[Texto fornecido]
▶
Quilombolas conquistam editorial no Estadão que mostra o nível do desespero do capital e dos ruralistas, em particular

José Rosalvo de Souza, 48 anos, mostra as inúmeras cápsulas encontradas diariamente pelos quilombolas, residentes na comunidade Rio dos Macacos, ao lado da base naval de Aratu (BA). Segundo eles, os disparos são realizados constantemente, como forma de intimidação

A excrescência abaixo é o editorial do jornal O Estado de São Paulo de ontem, 20 de janeiro de 2013, com o título “Quilombos imaginários”.  Ficamos algum tempo na dúvida quanto a publicá-lo, uma vez que ele efetivamente faz mal ao estômago, ao coração e à cabeça, para ficarmos por aí. Por outro lado, há coisas tão abusivas que chegam a um ridículo que ele próprio as desconstrói. E, tratando-se de um texto que explicita a “linha editorial” de um dos maiores jornais do País (em termos de tamanho, pelo menos), publicado não por acaso na “capital financeira” do Brasil, consideramos que devíamos, sim, postá-lo. Quanto aos eventuais efeitos físicos da leitura, por favor, considerem-se avisad@s desde a segunda frase deste parágrafo. Tania Pacheco.
◀
[Conjunto de tarefas]
A - Duplique tudo o que vai de "A excrescência abaixo" até "parágrafo. Tania Pacheco." no texto sobre o editorial do Estadão.
B - Segundo o texto sobre o editorial do Estadão, a que partes do corpo o editorial faz mal?
C - Leve adiante o texto sobre o editorial do Estadão, começando logo após a última frase apresentada.
As linhas a seguir provêm de uma fonte diferente.

[Trechos de dados]
▶
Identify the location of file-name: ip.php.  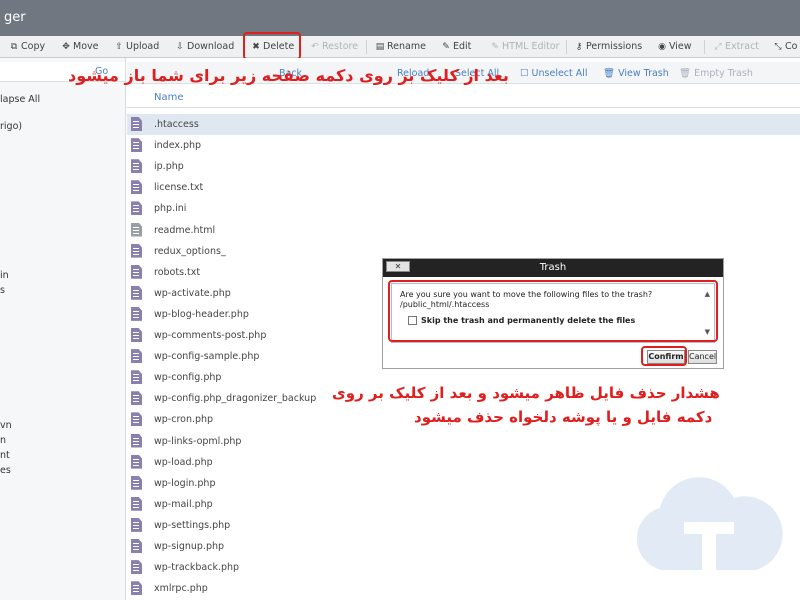
(169, 167).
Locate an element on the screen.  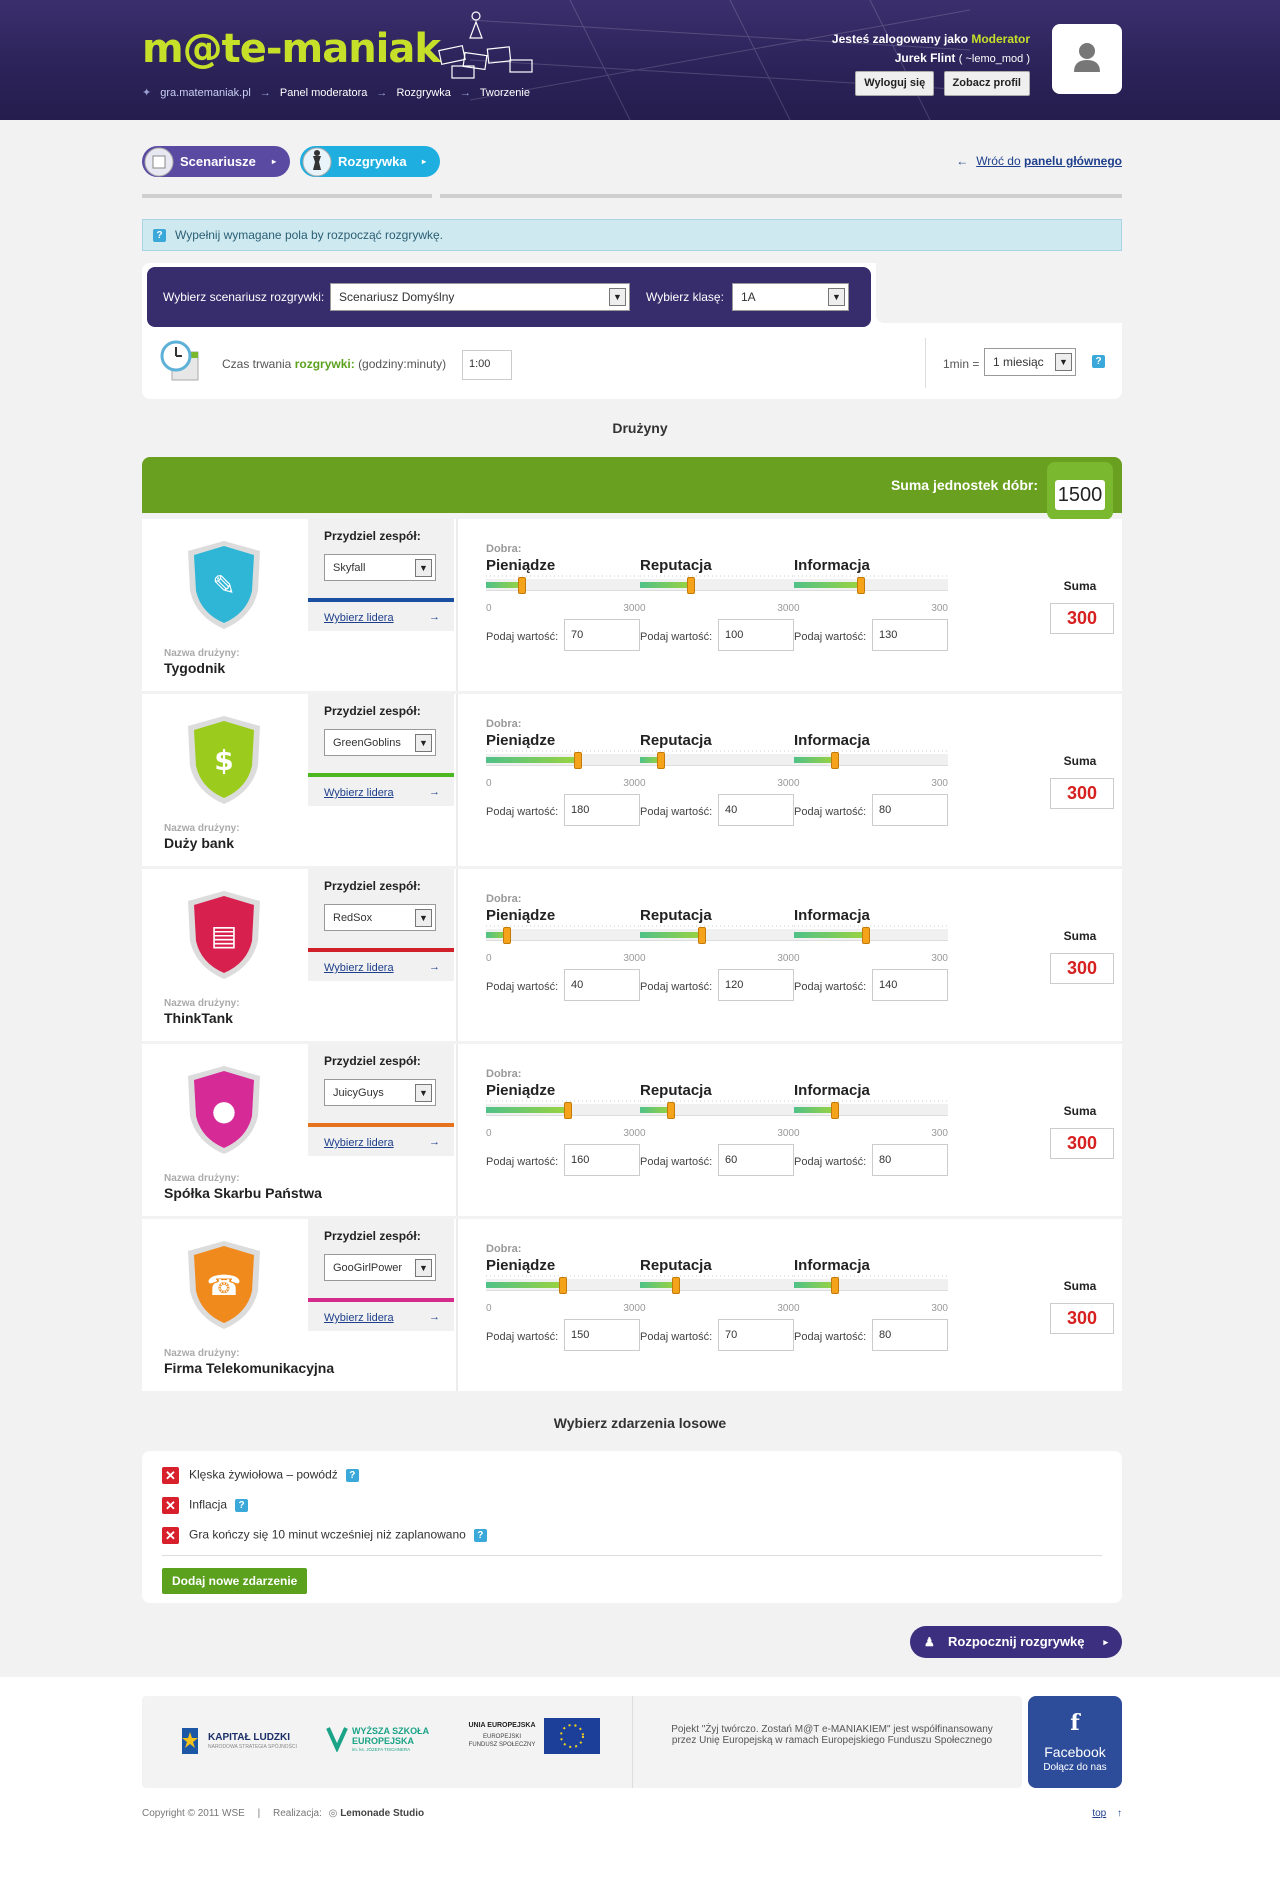
logo: m@te-maniak is located at coordinates (292, 49).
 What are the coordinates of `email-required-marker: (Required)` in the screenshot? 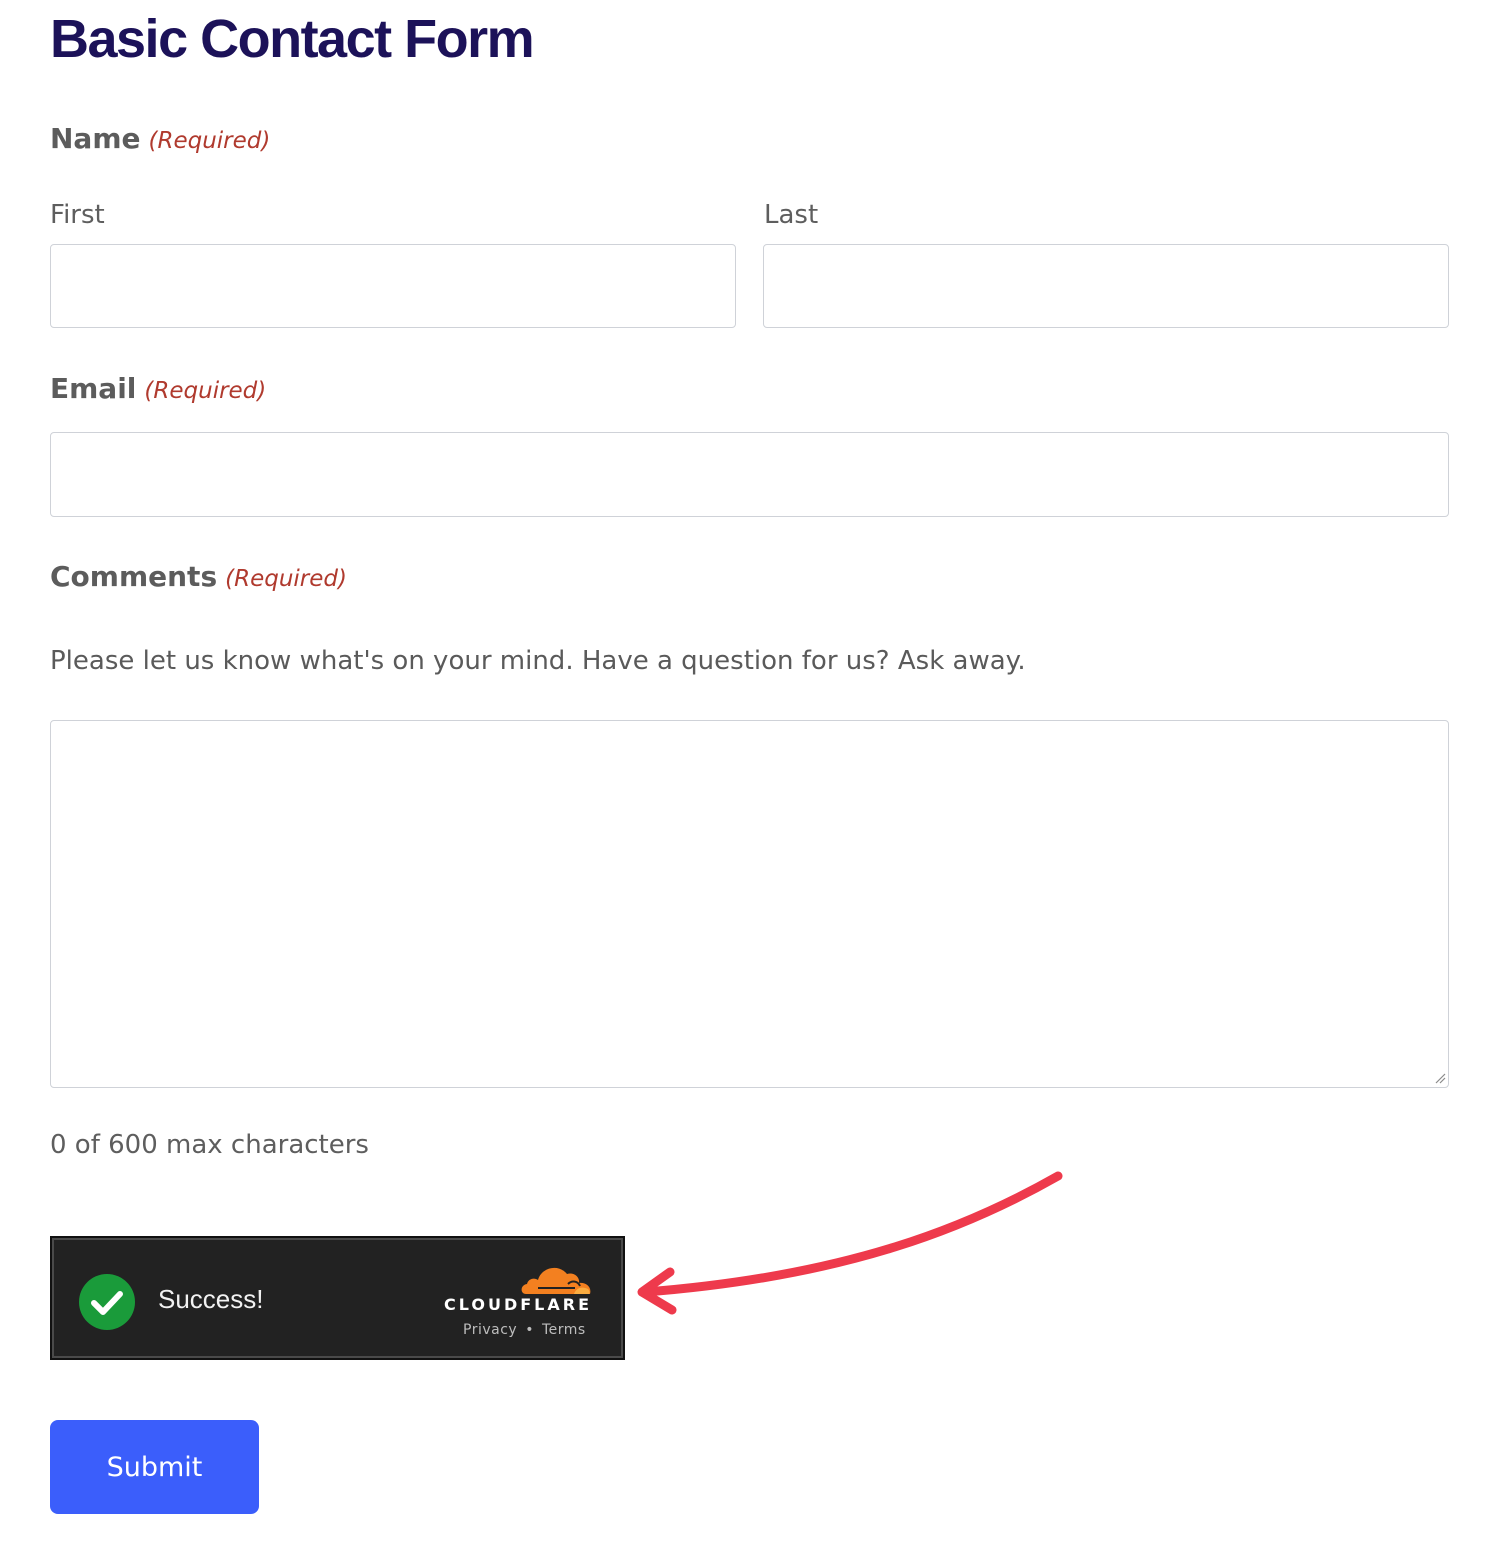 It's located at (206, 391).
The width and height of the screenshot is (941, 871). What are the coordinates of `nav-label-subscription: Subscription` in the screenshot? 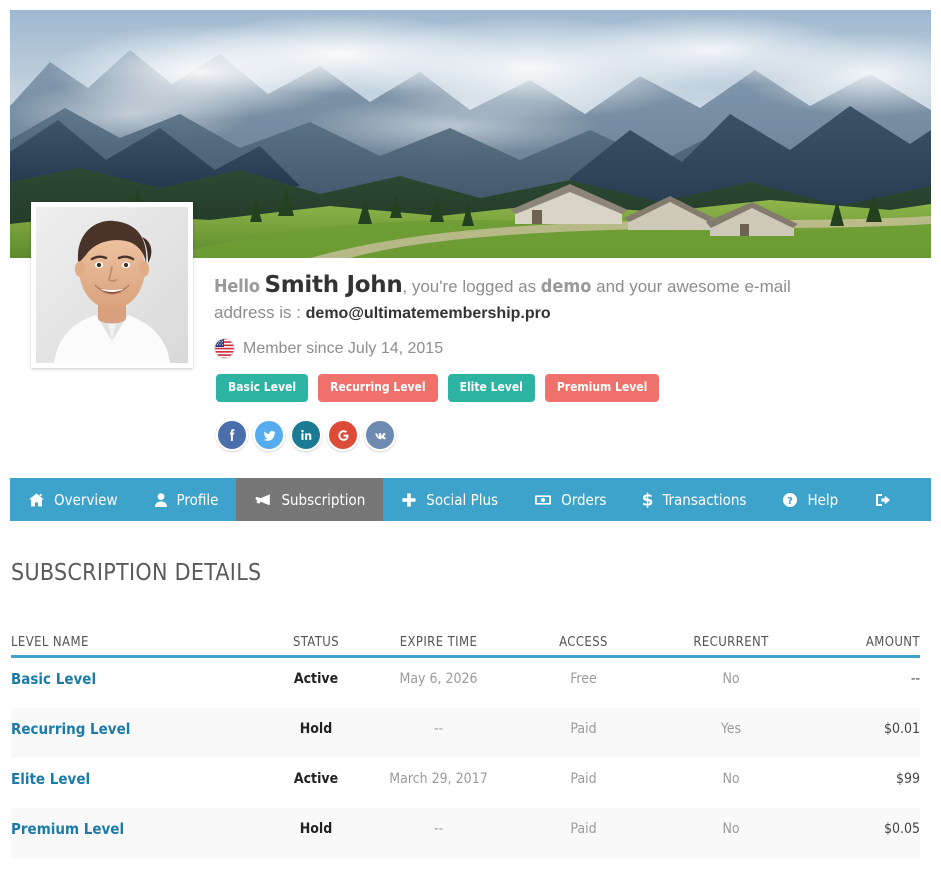 It's located at (324, 500).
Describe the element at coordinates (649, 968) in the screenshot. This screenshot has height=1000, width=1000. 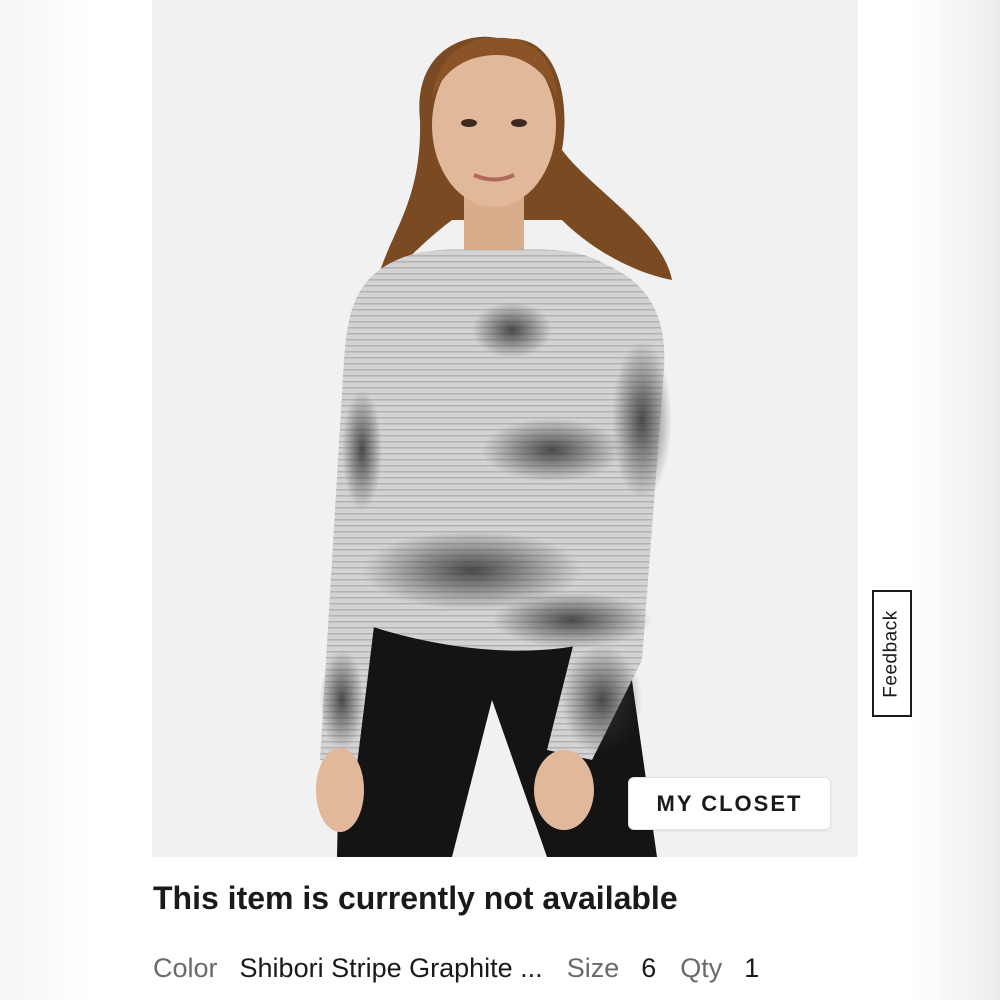
I see `size-value: 6` at that location.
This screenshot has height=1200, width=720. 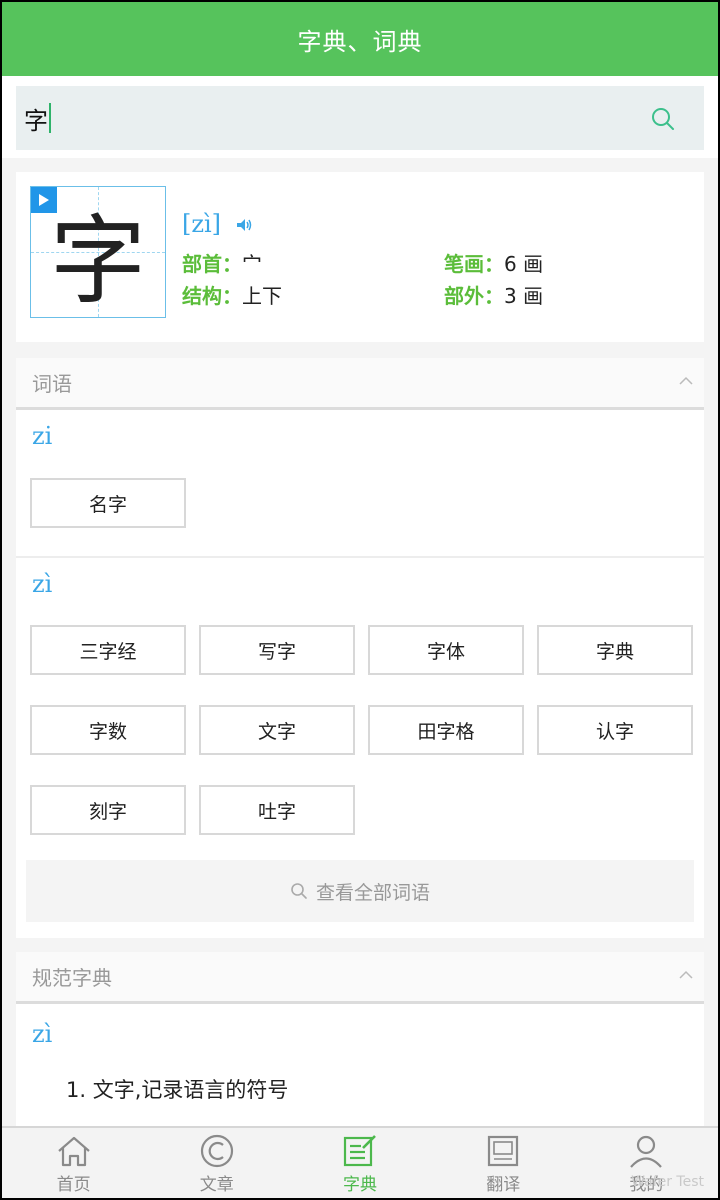 What do you see at coordinates (216, 1151) in the screenshot?
I see `copyright-icon` at bounding box center [216, 1151].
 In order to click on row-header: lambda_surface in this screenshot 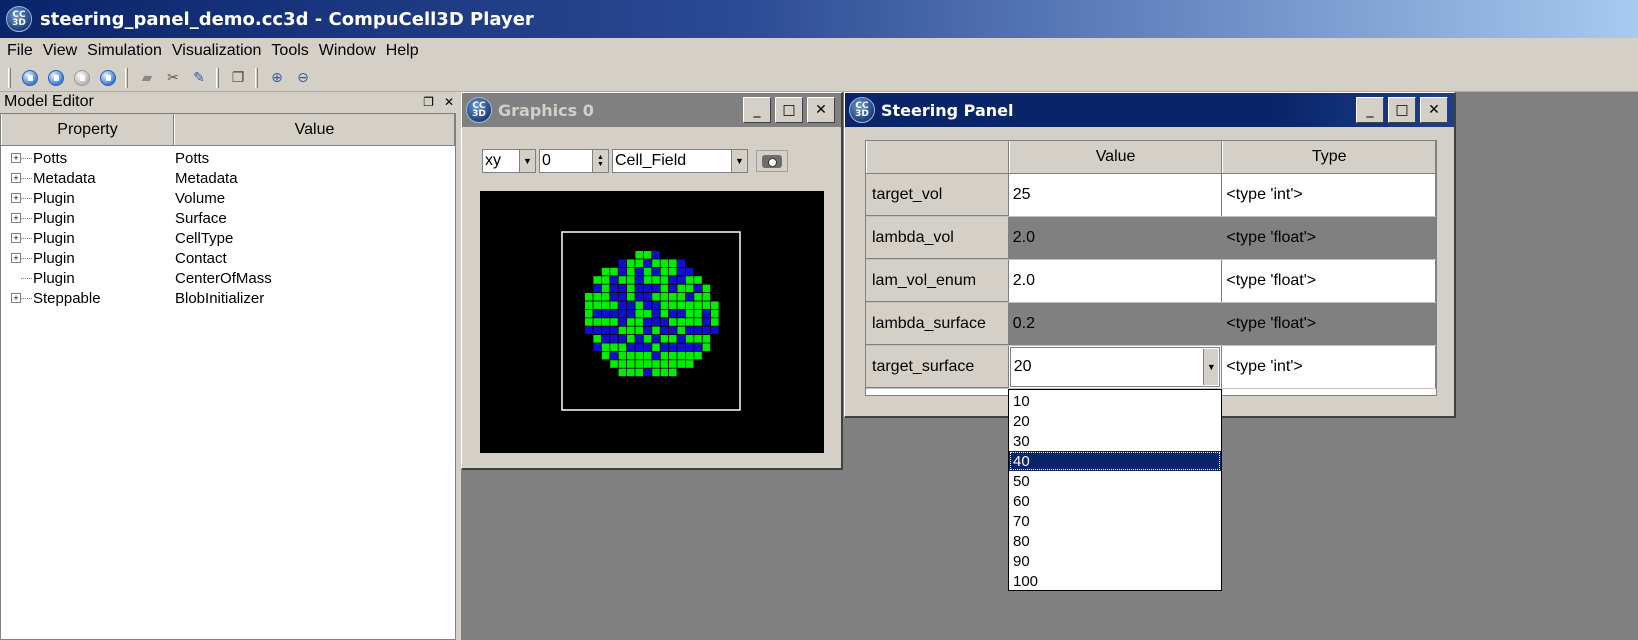, I will do `click(938, 324)`.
◀
[Respostas das tarefas]
A -
A excrescência abaixo é o editorial do jornal O Estado de São Paulo de ontem, 20 de janeiro de 2013, com o título “Quilombos imaginários”.  Ficamos algum tempo na dúvida quanto a publicá-lo, uma vez que ele efetivamente faz mal ao estômago, ao coração e à cabeça, para ficarmos por aí. Por outro lado, há coisas tão abusivas que chegam a um ridículo que ele próprio as desconstrói. E, tratando-se de um texto que explicita a “linha editorial” de um dos maiores jornais do País (em termos de tamanho, pelo menos), publicado não por acaso na “capital financeira” do Brasil, consideramos que devíamos, sim, postá-lo. Quanto aos eventuais efeitos físicos da leitura, por favor, considerem-se avisad@s desde a segunda frase deste parágrafo. Tania Pacheco.

B - Ao estômago, ao coração e à cabeça.

C -
“A Base Naval de Aratu, na Bahia, é famosa por recepcionar presidentes da República que precisam descansar.  Mas é também uma das muitas áreas que há algum tempo estão no centro de disputas fundiárias entre os detentores legais das terras e pretensos quilombolas, incentivados por ONGs anticapitalistas financiadas por grupos estrangeiros e que são craques da propaganda. Graças a um decreto de 2003, da lavra do então presidente Lula, “quilombos”, com as necessárias aspas, multiplicam-se pelo País, debilitando o direito à propriedade da terra, que é um dos alicerces do regime capitalista.  No caso de Aratu, some-se ainda a questão da importância estratégica da base e tem-se um quadro completo de irresponsabilidade, que nada tem de acidental: o objetivo é transformar pessoas pobres, que se apresentam como remanescentes de quilombos, em “novos sujeitos políticos”, eufemismo acadêmico para massa de manobra.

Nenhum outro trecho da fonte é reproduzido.